Currently 70% of the flights are made by 15% of the population (1). If you
start adding increasing taxes on each additional flight you take, it would
rapidly curtail a lot of the travel I'd expect.

I am sure a lot of us in Europe (and perhaps USA? Not sure if it is as
prevalent) in the past have been guilty of taking a "weekend break" somewhere
that is a 1 or 2 hr flight away where the tickets usually cost something like
£30-40 return on Easyjet or Ryanair (and often cheaper than a taxi to get to
the airport!)

E.g. after 2 flights a year, start adding £50 per flight (so 3rd is +£50, 4th
+£100, 5th +£150 etc etc). Suddenly your £30 return flight from London to
Lisbon/Rome/Dublin/Barcelona/Berlin etc is no longer so absurdly cheap. Put
all the proceeds from the tax into decarbonisation and fast intercity rail.

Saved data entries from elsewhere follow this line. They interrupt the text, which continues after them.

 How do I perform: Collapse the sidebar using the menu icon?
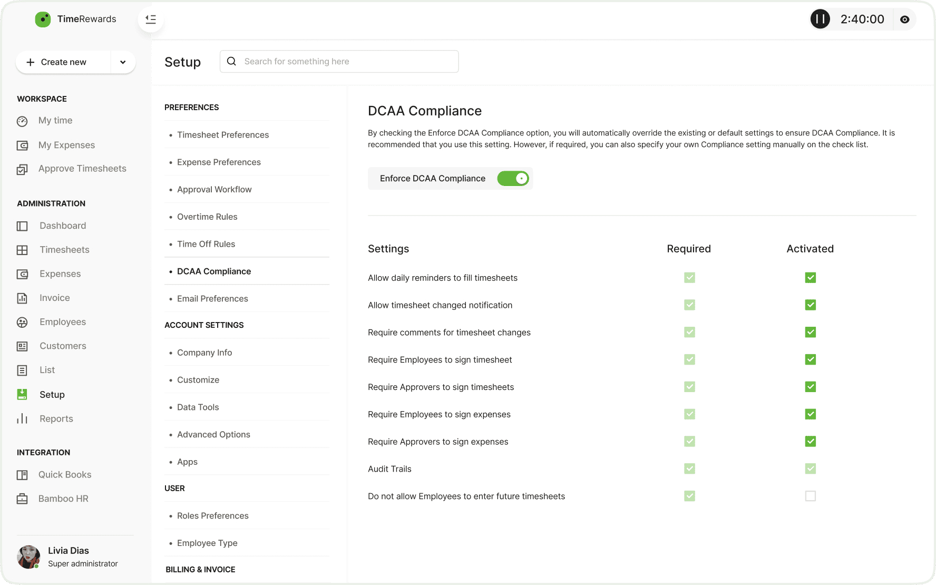[x=151, y=20]
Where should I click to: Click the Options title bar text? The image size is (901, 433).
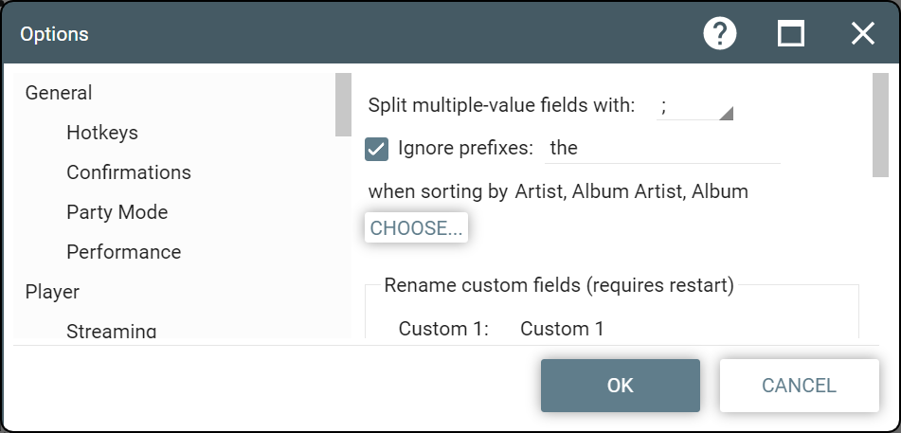[55, 34]

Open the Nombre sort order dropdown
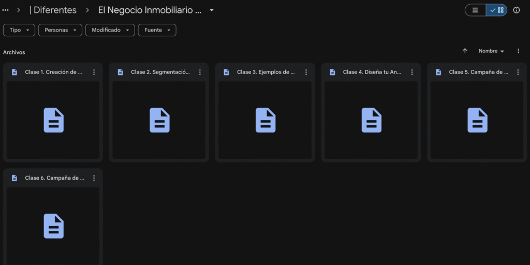pos(491,51)
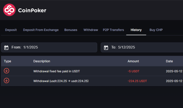Open the To date calendar icon
Image resolution: width=183 pixels, height=108 pixels.
[106, 48]
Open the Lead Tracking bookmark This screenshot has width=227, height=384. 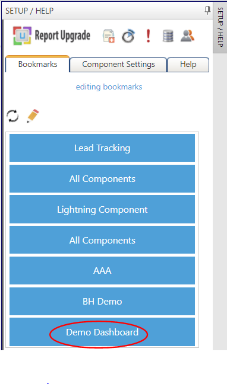tap(102, 148)
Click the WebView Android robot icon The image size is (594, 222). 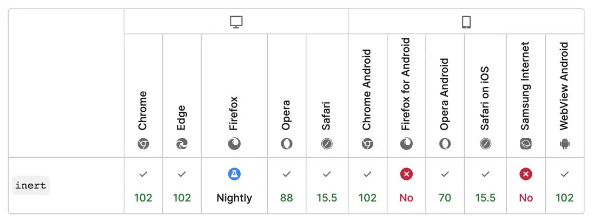[x=565, y=144]
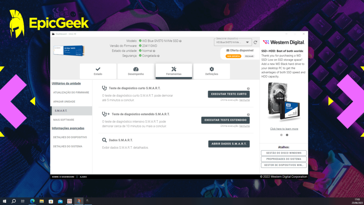This screenshot has height=205, width=364.
Task: Open the Definições gear tab
Action: pyautogui.click(x=212, y=71)
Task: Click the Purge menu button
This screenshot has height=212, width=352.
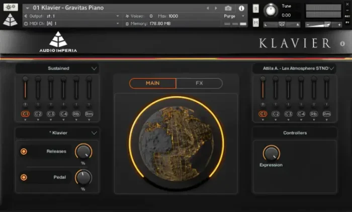Action: click(x=232, y=16)
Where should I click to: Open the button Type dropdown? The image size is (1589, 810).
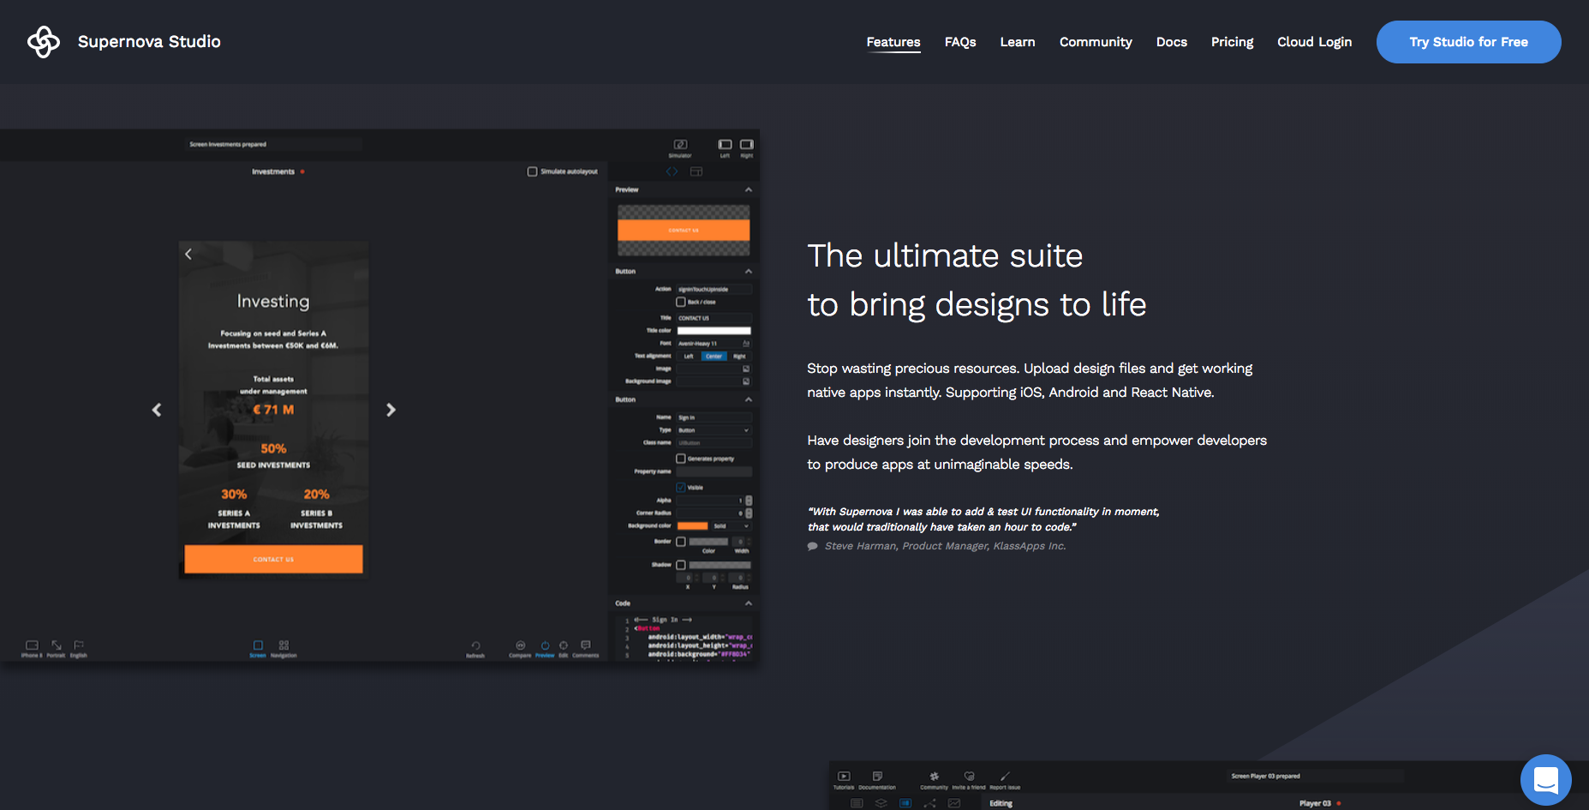714,430
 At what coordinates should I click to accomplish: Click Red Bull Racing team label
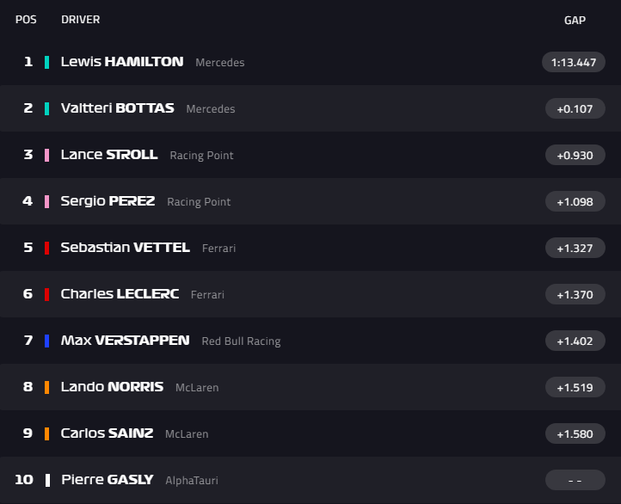coord(241,341)
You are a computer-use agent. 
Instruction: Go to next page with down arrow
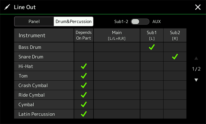coord(196,80)
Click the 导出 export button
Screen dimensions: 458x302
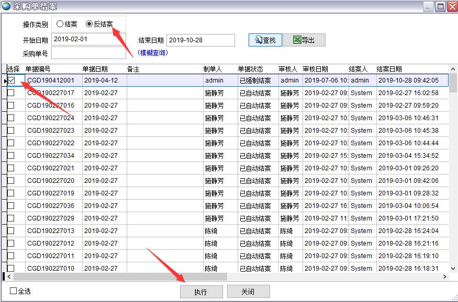(304, 40)
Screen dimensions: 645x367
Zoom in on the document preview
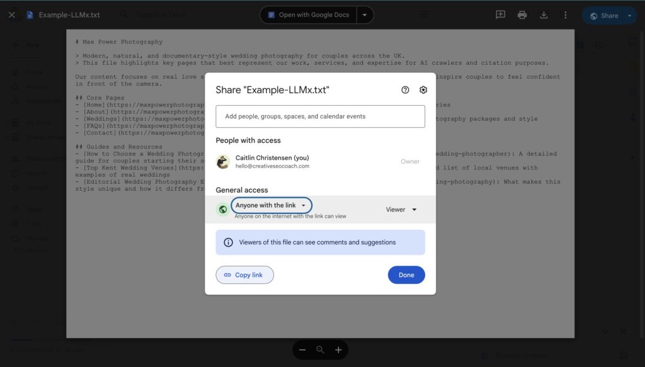(338, 349)
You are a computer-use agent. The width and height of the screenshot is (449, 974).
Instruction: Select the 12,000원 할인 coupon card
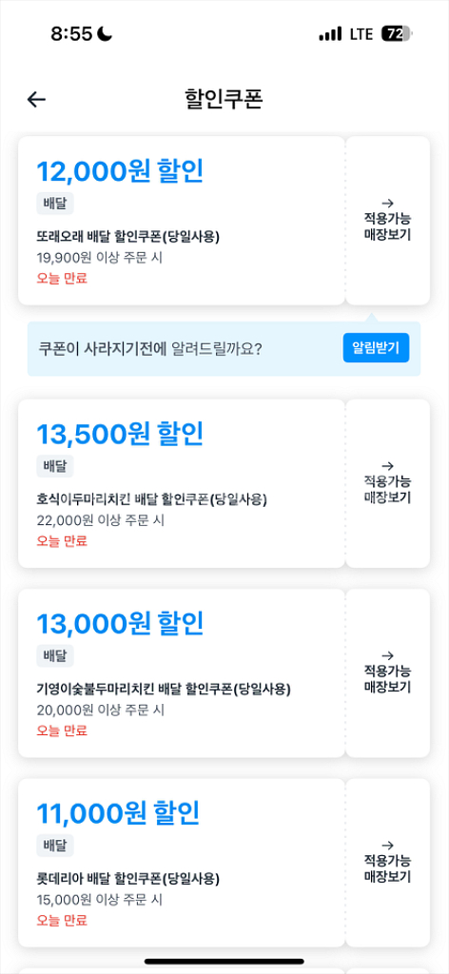pyautogui.click(x=182, y=221)
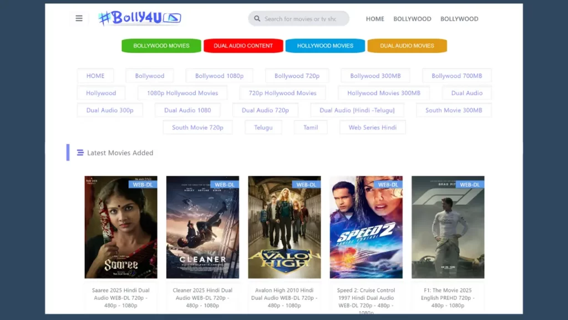
Task: Open the Telugu category link
Action: 263,127
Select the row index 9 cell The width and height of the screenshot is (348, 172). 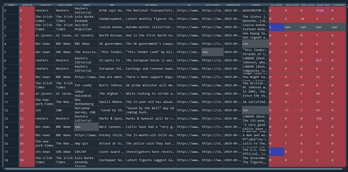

That would soon make people (myself included) think twice about taking
"frivolous" city-breaks every month or so where you fly out after work on a
Friday and come home again Sunday night ready to be back at your desk on
Monday morning.

1 - [https://fullfact.org/economy/do-15-people-
take-70-flights/](https://fullfact.org/economy/do-15-people-take-70-flights/)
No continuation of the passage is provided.